In conclusion, traditional indirect methods currently dominate the analysis of chloropropanols. While existing techniques are being further developed and new approaches explored, further research is needed to overcome limitations and improve overall analytical capabilities.
CONCLUSIONS
3-Monochloropropane-1,2-diol (3-MCPD) and glycidyl esters (GE) are process contaminants found in vegetable oils and/or oil-containing food as a result of processing. While mono- and diglycerides and chloride ions are effective in the formation of these contaminants, high temperature and time are also important factors that increase their formation and quantity. Mono- and diglycerides formed during the breakdown of triglycerides can turn into glycidyl esters with genotoxic and carcinogenic properties at high temperatures and 3-MCPD esters with carcinogenic properties in the presence of chloride ions in the environment. According to the report published by EFSA in 2018, the tolerable daily intake of 3-MCPD was set at 2 µg/kg body mass. These contaminants are even found in different foods such as coffee, smoked foods and baby food. For this reason, the amount of 3-MCPD found in many foods and the reasons for its formation have gained attention in recent years. Existing studies to reduce or avoid these contaminants, improvement of process conditions, reduction of salt content of foods, reduction of mono- and diglyceride content in raw materials, deactivation of lipase enzyme, improvement of the growth and storage conditions of raw material, low temperature applications during refining, etc. are addressing these issues.
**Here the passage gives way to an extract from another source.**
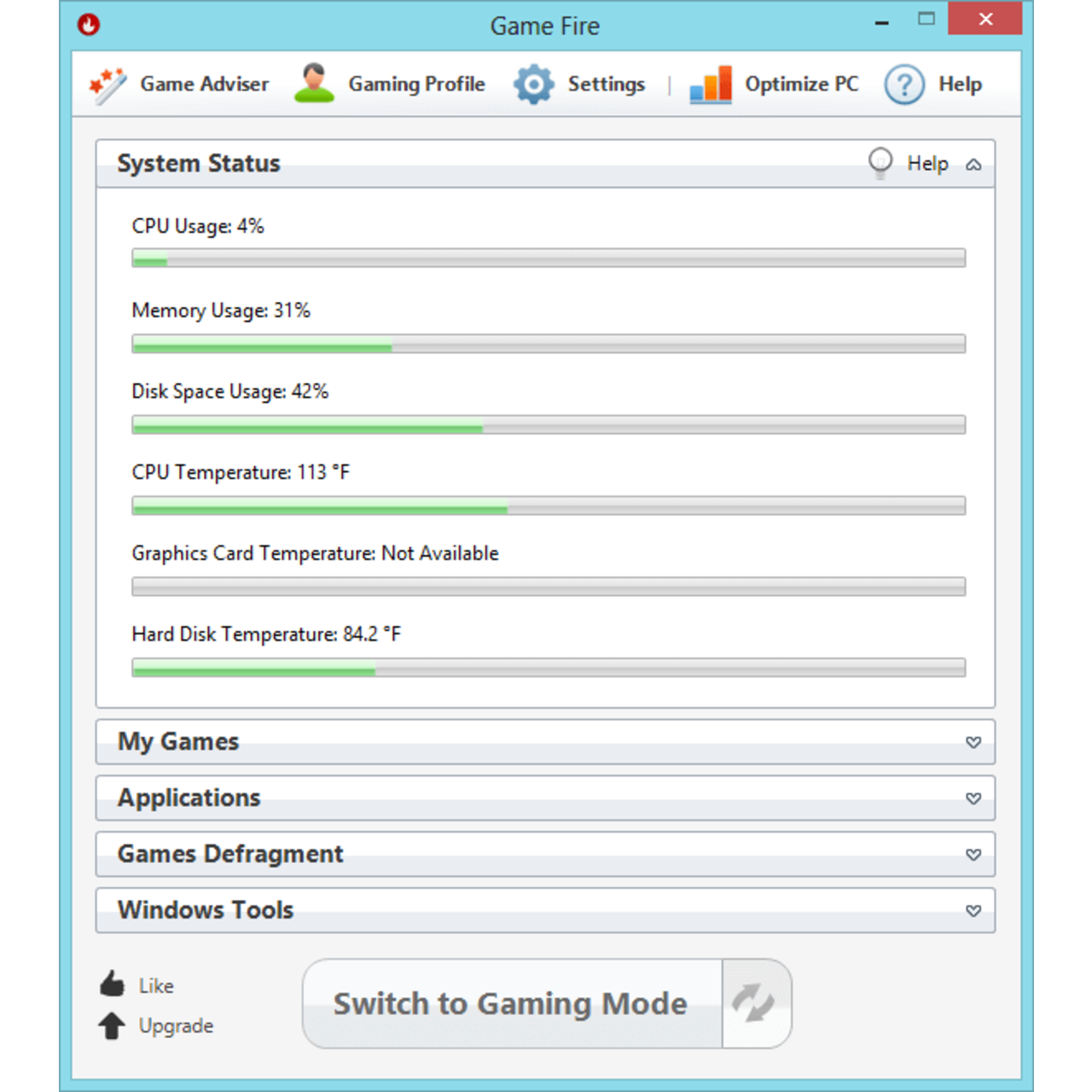Launch the Optimize PC tool
This screenshot has width=1092, height=1092.
click(x=772, y=84)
Due to the negative impact of these toxic contaminants on consumer health, it is important to investigate them in more detail and carry out the necessary studies to reduce/prevent their formation and implement this into industrial processes. The scope and performance of direct techniques will be greately enhanced by the commercial availability of a solution with internal standards and mixed chloropropanol ester standards. Finally, as a quick screening method, less complicated material preparation and a quicker decision process are needed for alternative approaches. Future studies on chloropropanols, their esters and GE could focus on creating more practical experimental models to understand how they are formed, developing simpler sample preparation techniques, improving test methods with lower limits of detection, and finding more effective and economical ways to eliminate them.